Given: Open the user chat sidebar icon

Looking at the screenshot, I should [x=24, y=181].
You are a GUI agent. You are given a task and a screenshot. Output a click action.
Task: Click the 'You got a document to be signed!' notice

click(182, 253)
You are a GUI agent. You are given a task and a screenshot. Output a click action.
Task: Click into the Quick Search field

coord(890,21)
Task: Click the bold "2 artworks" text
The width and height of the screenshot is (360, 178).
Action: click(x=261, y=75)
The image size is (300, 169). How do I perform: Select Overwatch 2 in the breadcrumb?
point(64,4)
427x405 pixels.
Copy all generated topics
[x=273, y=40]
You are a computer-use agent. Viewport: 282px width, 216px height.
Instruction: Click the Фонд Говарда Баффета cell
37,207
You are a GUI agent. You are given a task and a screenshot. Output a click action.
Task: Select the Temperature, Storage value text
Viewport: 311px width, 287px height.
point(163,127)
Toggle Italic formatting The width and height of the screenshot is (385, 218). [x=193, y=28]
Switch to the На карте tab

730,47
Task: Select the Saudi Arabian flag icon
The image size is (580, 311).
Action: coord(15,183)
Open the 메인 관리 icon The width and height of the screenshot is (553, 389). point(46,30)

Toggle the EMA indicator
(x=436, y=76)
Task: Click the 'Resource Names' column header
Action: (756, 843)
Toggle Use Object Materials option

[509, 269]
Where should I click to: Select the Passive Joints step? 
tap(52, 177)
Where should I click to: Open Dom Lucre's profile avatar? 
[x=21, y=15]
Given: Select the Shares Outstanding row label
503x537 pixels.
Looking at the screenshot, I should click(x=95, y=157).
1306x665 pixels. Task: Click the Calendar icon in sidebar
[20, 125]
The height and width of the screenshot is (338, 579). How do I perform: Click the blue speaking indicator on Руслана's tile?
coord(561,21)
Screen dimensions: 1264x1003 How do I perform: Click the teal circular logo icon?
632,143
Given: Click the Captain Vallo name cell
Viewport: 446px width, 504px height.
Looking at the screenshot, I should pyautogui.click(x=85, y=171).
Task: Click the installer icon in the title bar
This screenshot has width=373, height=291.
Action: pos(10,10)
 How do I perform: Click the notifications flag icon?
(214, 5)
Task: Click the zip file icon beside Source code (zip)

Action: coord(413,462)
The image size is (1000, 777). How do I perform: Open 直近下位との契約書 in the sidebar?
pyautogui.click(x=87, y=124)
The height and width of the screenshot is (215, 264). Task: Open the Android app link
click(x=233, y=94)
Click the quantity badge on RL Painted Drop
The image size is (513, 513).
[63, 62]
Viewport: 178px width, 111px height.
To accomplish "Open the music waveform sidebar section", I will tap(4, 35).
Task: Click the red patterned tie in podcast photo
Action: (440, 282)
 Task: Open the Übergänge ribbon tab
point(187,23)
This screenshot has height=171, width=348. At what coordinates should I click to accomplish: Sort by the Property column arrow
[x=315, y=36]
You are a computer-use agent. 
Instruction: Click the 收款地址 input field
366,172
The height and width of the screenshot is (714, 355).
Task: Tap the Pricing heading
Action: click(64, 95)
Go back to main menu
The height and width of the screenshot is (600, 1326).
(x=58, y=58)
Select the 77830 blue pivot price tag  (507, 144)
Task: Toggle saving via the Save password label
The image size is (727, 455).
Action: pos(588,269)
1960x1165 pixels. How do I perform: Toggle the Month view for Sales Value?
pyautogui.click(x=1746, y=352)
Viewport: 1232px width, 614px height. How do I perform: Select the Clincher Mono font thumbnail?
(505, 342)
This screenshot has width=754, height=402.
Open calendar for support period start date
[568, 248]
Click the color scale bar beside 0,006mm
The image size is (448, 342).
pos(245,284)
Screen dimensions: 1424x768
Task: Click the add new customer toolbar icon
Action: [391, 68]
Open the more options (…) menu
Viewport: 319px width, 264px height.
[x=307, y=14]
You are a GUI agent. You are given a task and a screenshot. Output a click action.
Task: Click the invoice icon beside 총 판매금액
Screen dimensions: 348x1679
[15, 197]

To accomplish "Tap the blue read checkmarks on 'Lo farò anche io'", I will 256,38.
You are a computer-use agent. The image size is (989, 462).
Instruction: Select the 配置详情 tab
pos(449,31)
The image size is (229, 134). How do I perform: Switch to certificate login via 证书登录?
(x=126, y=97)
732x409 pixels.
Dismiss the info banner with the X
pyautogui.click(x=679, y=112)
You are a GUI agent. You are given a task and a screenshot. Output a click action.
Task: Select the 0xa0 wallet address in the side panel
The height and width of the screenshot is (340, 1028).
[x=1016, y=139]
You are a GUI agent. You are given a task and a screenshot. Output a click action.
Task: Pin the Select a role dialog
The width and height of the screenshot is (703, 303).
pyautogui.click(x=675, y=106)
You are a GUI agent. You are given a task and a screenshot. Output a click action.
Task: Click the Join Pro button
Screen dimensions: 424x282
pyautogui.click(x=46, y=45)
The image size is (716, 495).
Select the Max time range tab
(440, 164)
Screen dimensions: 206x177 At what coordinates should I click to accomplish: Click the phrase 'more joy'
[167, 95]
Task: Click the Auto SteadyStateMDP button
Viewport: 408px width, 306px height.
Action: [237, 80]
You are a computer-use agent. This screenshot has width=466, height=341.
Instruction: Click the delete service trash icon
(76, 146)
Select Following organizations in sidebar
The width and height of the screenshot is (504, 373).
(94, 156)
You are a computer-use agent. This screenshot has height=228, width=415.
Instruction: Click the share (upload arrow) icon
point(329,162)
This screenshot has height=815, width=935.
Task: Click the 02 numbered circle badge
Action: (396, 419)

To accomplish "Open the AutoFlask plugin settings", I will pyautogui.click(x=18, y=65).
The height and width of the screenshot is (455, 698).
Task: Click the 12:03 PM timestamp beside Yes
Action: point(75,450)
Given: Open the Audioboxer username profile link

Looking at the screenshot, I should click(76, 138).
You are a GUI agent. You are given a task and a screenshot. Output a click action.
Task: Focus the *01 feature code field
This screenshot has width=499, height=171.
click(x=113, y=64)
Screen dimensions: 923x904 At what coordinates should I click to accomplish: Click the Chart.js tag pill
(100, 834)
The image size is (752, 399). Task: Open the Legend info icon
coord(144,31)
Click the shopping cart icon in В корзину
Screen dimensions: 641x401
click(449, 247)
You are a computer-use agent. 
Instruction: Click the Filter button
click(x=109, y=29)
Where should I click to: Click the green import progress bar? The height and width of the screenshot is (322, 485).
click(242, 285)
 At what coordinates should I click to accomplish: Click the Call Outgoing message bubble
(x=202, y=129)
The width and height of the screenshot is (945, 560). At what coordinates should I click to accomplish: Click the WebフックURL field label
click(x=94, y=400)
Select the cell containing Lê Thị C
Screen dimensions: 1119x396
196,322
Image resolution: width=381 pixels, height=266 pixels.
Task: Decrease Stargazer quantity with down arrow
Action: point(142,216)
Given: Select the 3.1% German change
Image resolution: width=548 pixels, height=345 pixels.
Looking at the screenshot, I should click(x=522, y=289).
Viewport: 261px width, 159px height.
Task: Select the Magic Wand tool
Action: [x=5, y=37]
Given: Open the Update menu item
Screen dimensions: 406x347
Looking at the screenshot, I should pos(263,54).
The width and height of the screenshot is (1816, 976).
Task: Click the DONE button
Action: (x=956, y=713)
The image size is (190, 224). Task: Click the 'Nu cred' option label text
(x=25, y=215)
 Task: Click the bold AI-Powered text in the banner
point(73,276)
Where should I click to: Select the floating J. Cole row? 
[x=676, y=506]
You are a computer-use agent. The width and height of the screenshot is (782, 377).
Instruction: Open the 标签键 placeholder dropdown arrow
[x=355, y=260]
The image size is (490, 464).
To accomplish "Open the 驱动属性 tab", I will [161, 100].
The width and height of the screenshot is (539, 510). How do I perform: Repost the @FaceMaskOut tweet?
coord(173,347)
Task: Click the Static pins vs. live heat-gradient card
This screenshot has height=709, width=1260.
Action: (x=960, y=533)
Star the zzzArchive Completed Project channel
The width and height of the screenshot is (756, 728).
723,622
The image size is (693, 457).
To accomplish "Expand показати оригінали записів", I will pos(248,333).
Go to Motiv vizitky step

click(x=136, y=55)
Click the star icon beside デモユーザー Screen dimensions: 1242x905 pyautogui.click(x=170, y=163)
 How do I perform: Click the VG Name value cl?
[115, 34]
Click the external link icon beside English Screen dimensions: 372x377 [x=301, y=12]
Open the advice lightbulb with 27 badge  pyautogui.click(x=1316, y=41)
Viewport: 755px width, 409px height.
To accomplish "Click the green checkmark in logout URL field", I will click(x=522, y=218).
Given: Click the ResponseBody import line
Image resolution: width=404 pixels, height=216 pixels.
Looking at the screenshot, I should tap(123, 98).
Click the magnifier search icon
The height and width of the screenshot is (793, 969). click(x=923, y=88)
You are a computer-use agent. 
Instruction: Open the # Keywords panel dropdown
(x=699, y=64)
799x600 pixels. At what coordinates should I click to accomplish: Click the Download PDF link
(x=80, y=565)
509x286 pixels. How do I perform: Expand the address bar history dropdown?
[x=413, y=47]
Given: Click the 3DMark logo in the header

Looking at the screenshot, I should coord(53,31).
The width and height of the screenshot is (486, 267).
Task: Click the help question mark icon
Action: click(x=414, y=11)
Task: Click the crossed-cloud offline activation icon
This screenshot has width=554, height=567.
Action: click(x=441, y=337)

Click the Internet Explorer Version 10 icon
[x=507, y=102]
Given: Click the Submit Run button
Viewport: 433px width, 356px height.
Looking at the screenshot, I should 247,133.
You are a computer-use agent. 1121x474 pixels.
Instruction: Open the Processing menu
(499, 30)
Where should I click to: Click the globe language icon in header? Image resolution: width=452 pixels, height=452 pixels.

◆ ◆ ◆ ◆ ◆

**WORK TASK:** Print, without alteration, only the lines above between the one holding "You are a computer-use agent. The image" and the one holding "has width=466, height=341.", inclusive.

**COMPLETED TASK:**
You are a computer-use agent. The image size is (989, 462).
Instruction: Select the 配置详情 tab
pos(449,31)
The image size is (229, 134). How do I perform: Switch to certificate login via 证书登录?
(x=126, y=97)
732x409 pixels.
Dismiss the info banner with the X
pyautogui.click(x=679, y=112)
You are a GUI agent. You are given a task and a screenshot. Output a click action.
Task: Select the 0xa0 wallet address in the side panel
The height and width of the screenshot is (340, 1028).
[x=1016, y=139]
You are a GUI agent. You are given a task and a screenshot. Output a click action.
Task: Pin the Select a role dialog
The width and height of the screenshot is (703, 303).
pyautogui.click(x=675, y=106)
You are a GUI agent. You are given a task and a screenshot. Output a click action.
Task: Click the Join Pro button
Screen dimensions: 424x282
pyautogui.click(x=46, y=45)
The image size is (716, 495).
Select the Max time range tab
(440, 164)
Screen dimensions: 206x177 At what coordinates should I click to accomplish: Click the phrase 'more joy'
[167, 95]
Task: Click the Auto SteadyStateMDP button
Viewport: 408px width, 306px height.
Action: [237, 80]
You are a computer-use agent. This screenshot has width=466, height=341.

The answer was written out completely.